“Paxton’s dead,” he said as though his brother were there in the car with him.
But Tag would know by now. Millie still kept touch, that is, wrote to him, though she never got a letter back — fond of Tag because Tag was an ally, a fellow destroyer of the Congressman’s image, whether he wanted to be or not. She’d have written; maybe it was that that had brought him here. What was he thinking — that great, corrupted mountain of political and private craft, lying there staring with empty sockets at his coffin lid? The world will learn. Sure as day. But not from me.
Hodge grunted. “Well, poor Paxton,” he said aloud. He thought of Clumly.
There was a sharp, ugly smell in the downstairs hall, and he paused a moment, scowling. “Something burning,” he said. The smell was so thick it was impossible to know where it came from. “Hang,” he said fiercely. “I must’ve left the kettle on.”

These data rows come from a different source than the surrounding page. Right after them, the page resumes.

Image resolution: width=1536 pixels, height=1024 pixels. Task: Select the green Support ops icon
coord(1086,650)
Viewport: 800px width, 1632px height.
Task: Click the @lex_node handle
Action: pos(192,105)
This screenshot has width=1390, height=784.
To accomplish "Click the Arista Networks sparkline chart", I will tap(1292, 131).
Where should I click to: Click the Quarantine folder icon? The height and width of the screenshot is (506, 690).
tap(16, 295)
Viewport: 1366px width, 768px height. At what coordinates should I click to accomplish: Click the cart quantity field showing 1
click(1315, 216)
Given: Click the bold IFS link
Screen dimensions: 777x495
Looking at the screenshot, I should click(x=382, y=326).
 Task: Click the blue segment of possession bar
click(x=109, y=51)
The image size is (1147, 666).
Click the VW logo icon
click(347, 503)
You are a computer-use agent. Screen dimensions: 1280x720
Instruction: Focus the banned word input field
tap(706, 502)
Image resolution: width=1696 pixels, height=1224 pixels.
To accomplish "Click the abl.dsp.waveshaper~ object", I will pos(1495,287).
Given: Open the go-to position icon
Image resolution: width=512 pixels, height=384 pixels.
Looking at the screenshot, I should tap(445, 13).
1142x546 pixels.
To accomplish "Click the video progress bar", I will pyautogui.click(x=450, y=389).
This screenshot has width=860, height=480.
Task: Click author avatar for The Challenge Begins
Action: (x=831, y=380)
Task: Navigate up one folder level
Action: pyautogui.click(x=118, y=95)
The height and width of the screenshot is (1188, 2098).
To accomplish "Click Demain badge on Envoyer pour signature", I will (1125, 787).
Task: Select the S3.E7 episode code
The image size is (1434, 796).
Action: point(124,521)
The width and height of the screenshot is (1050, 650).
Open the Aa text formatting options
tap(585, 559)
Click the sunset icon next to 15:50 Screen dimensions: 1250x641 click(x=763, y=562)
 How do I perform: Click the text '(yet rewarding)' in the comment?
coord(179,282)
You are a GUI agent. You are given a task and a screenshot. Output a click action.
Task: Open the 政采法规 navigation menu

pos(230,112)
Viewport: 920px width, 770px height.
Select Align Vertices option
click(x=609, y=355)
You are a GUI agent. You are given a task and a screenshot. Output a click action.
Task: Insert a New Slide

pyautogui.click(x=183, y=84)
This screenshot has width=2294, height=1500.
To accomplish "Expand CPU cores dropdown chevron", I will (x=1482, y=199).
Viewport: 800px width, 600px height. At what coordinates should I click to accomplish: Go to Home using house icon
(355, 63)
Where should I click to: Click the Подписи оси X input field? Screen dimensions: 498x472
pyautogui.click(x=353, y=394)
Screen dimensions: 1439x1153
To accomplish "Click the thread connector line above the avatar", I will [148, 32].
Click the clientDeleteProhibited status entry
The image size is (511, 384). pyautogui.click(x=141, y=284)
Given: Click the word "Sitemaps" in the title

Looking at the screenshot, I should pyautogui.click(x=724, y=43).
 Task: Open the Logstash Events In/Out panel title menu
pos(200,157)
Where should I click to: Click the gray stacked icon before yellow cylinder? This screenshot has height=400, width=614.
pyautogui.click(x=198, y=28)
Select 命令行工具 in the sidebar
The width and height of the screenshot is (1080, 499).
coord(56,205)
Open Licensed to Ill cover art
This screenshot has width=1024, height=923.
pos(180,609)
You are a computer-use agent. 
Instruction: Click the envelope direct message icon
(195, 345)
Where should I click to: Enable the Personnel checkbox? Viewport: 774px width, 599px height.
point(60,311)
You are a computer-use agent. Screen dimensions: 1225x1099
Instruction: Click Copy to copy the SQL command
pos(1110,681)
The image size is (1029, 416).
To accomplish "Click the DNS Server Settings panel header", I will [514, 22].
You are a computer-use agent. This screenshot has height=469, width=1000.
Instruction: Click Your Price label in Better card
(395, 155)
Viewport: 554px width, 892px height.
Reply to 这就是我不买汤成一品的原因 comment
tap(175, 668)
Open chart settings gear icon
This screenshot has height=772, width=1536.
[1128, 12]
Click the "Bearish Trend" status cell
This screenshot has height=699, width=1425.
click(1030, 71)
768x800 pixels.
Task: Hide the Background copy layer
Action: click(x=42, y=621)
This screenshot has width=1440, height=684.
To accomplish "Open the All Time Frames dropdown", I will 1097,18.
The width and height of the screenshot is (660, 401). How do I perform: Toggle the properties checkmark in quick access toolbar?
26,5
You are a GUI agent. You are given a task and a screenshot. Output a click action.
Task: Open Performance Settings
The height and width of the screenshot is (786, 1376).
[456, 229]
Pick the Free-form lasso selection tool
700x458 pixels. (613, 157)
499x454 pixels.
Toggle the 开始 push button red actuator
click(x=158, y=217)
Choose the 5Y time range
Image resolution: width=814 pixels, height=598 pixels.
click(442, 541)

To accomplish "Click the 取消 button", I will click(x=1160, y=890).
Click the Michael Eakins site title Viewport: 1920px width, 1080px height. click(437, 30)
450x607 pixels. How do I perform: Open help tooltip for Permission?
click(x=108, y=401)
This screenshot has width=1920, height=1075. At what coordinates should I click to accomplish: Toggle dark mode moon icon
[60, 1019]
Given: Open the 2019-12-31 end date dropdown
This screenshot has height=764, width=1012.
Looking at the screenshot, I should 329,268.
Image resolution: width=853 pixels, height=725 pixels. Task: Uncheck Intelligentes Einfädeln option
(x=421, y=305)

He caught hold of the railing and went up the carpeted stairs to his apartment as quickly as he could pull his weight along, then hunted in the dimness of the hallway for his key. Puffing, still muttering angrily to himself, he got the door open and went in. But there was nothing on the stove in the kitchen. He stood scowling, jaw protruding, still holding the key in his hand. The sky beyond the kitchen window was darkened now — there was a shower of a rain building up — and it threw a green cast across the gray of the floor and the pale blue of the kitchen walls. “Must be downstairs,” he said. He pocketed the key and hurried back down, puffing, slapping his hand on the railing as he went. Mrs. Palazzo’s door was open. He stuck his head in and called to her. No answer. He called again. He wiped away the sweat that was dripping into his eyes. The smell was intense here, and he was afraid to wait longer. He went down the long hallway, calling “Hello?” ahead of him and came to the kitchen-dinette. That was it, all right. The saucepan on the stove was bright red and collapsing, the bottom melting into the burner. “Holy Crimus,” he said. He turned off the burner and went to the sink for a towel and caught hold of the melting handle to pull away the saucepan. “Consarned devil of a thing,” he said to himself. “Where the heck did that woman go?” The back door was open. He went over to close it, reflected for a moment, then stepped out onto the porch to look around. No sign of her. Smell of ozone in the air. Lights were on in the back windows of the houses on the next street. He went back into the house, muttering, and began to look through the rooms, snapping on the lights. His heart was racing now, and he was sweating rivers. The TV was on in the front parlor, but the sound was turned off. On the coffeecart there was a kitchen glass with wine in it. “Darned strange,” he said, lowering his eyebrows until his eyes looked like caves. Suddenly he was afraid. The house was dangerously quiet. He shuddered. He left the room at once and went across the yard to the next-door neighbors.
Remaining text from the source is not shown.